Tapping the transparent device with her pointed nails, the lid begins to open with a hiss as she gestures inside of it. The crowd quickly grows louder as their screens begin to light up, the devices coming to life in preparation for what's to come.
With the sweat beginning to run down my neck and the attractive host nodding towards the open casket a little more severely, I begin to nervously plod along towards the device, struggling my best to smile for the crowd.

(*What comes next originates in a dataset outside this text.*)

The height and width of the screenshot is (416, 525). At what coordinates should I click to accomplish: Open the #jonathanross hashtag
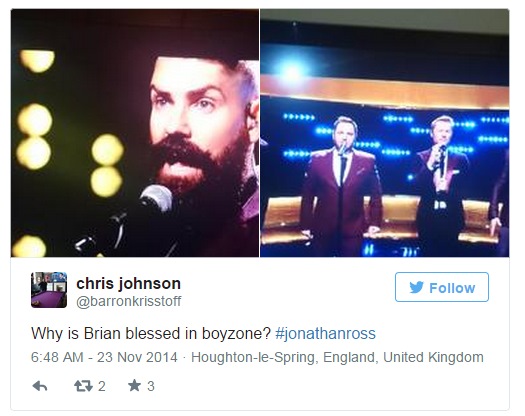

"This here is our first contestant this season, Mr Jourdan Hughes!" states the host giddily as she excitedly gives a little shoulder wiggle. "He's twenty-nine, college educated with three degrees, six-foot...four? Oh honey, where have you been all my life?" she asks, placing a hand on her hip as the crowd laughs along.
I nervously laugh back, my voice being entirely inaudible over the sound of the host and her microphone.
"Fairly nerdy..." she continues, reading from a teleprompter at the edge of the stage. "Games, movies, Dungeons and Dragons of that's in right now dear. Single and... oh Un-Em-Ploooooyed" she calls out, emphasizing the last bit in a playfully mocking tone. "Don't worry Jordy, I'm sure we can work on that" she giggles with a wink, once again riling up the crowd.
As I reach the glass casket I find a microphone shoved in my face, the auburn haired woman grinning at me eagerly.
"Soooooo..." she asks, bringing the microphone back to her for a moment to state her question. "When you win the grand prize, what do you plan to spend it on?" she asks, playfully implying I would even make it to the end.
"Ummmm..." I reply dimly, looking towards the crowd with anxious dread. "I'd... buy my first home!" I hastily spit out, the crowd cheering as the host nods her head from side to side.
"Not the most creative, not the least either" she muses, pausing to give me a smirk. "I don't think we've found our chicken this season, what about YOU?" she calls out, pointing to the audience as their cheering grows louder and louder.
Facing the crowd I watch as the host steps in front of me, a menacing grin spreading across her lips as she gives me a light push into the cabinet. The second I step inside the door slams shut, a loud ear-piercing hiss filling the cramped space as a faint fog begins to build around me feet.
"Okay everybody" the host calls, her voice barely coming in through the thick glass walls of my claustrophobic tomb. "Do you think Mr Hughes is ready to... LIGHTS...CAMERA...CHANGE?"